### EXERCISE DATA
════════

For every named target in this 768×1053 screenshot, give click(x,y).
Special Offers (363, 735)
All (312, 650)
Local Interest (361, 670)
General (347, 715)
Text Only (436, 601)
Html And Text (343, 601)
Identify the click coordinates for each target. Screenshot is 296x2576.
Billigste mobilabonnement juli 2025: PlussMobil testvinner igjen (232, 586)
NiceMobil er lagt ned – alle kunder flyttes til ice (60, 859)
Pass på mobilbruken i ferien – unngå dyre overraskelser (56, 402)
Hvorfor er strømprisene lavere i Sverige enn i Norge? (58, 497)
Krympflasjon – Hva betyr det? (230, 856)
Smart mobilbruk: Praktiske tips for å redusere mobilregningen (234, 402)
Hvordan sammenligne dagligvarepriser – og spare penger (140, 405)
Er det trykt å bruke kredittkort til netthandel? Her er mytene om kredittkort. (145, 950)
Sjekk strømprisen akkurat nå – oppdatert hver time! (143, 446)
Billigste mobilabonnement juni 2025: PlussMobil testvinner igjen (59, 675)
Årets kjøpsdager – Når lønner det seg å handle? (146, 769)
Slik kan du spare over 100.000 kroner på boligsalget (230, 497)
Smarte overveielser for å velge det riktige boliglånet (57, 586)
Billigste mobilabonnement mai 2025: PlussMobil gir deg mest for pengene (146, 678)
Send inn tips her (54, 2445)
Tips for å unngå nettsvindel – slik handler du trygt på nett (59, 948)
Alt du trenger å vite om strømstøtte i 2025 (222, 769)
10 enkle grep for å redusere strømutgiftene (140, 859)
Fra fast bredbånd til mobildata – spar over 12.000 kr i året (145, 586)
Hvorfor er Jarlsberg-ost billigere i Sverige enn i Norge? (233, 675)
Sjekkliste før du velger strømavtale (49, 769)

════════

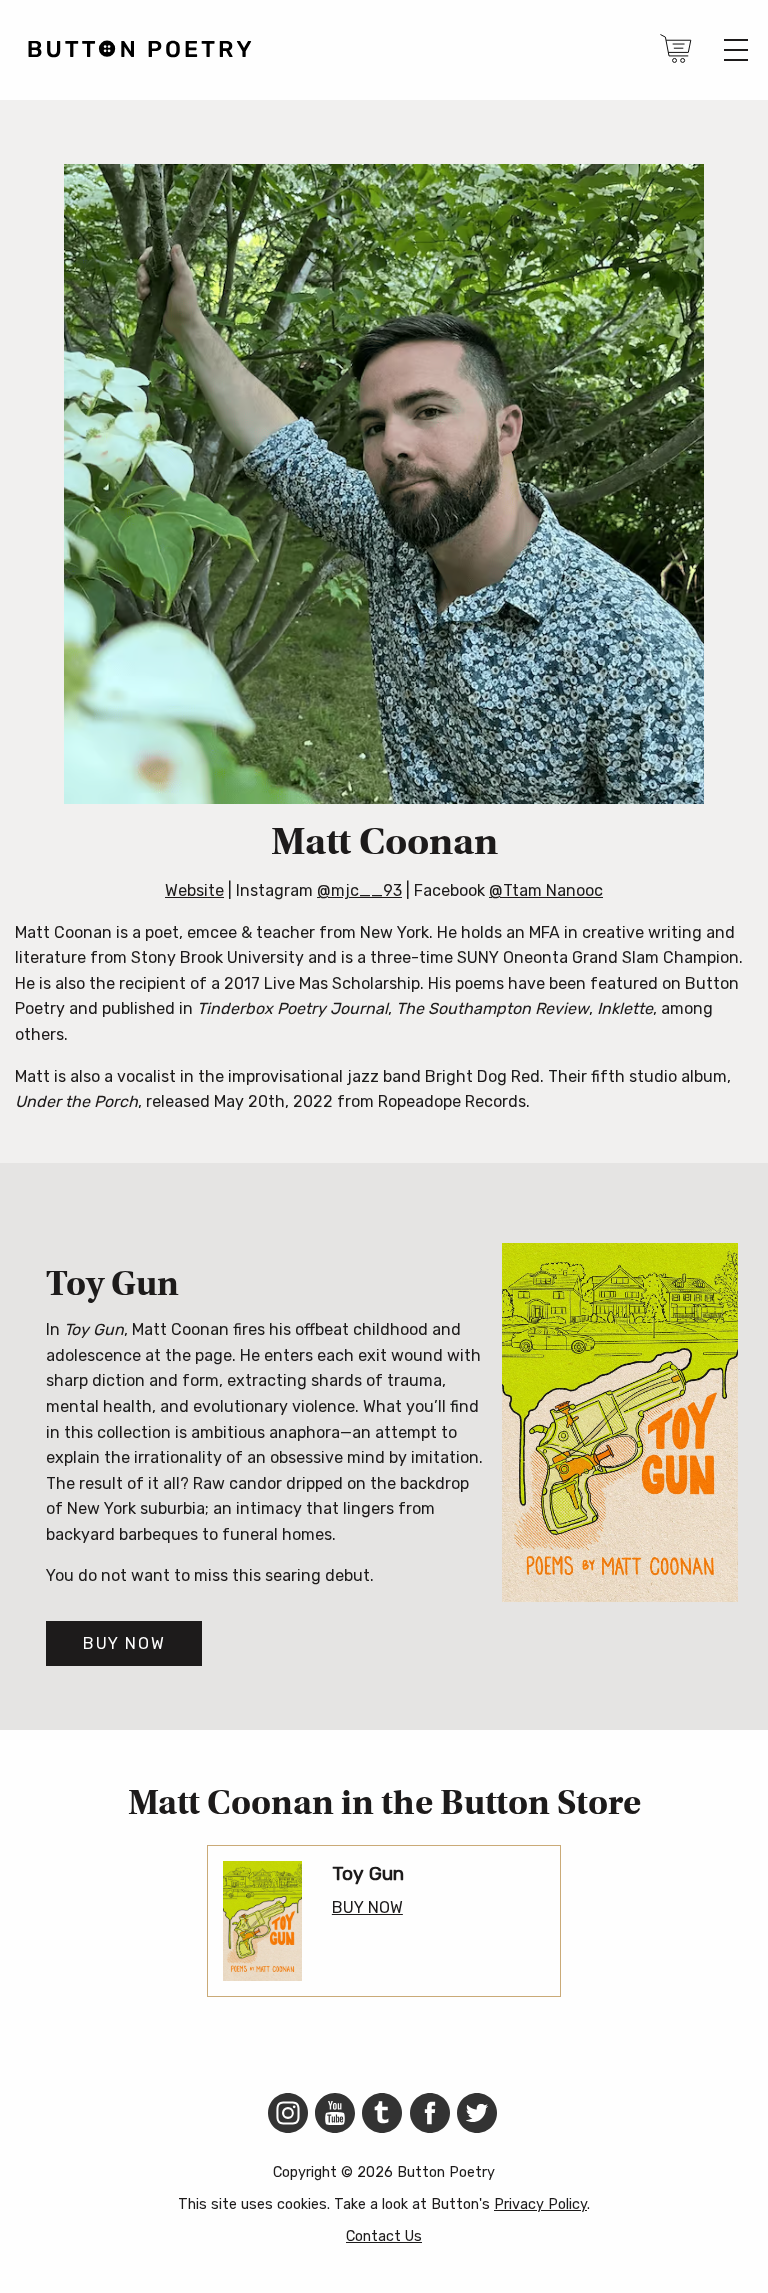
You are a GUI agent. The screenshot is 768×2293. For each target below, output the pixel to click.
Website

════════

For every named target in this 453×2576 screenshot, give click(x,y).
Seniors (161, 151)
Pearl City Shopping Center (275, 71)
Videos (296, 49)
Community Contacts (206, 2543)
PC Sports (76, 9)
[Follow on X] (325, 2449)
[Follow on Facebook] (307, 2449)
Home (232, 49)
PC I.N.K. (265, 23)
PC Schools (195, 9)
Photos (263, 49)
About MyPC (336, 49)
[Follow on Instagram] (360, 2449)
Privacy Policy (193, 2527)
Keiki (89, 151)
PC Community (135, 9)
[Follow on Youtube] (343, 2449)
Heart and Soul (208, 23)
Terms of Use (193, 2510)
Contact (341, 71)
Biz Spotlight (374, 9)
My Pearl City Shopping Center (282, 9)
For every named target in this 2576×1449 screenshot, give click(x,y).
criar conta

════════

### PROBLEM STATEMENT
Go to the line in the material above that contains "For every named target in this 768×1053" and copy exactly from there through the line that contains "Identify the click", stopping after it.

### SOLUTION TO THIS TASK
For every named target in this 768×1053 screenshot, give click(x,y).
Special Offers (363, 735)
All (312, 650)
Local Interest (361, 670)
General (347, 715)
Text Only (436, 601)
Html And Text (343, 601)
Identify the click coordinates for each target. Screenshot is 296x2576.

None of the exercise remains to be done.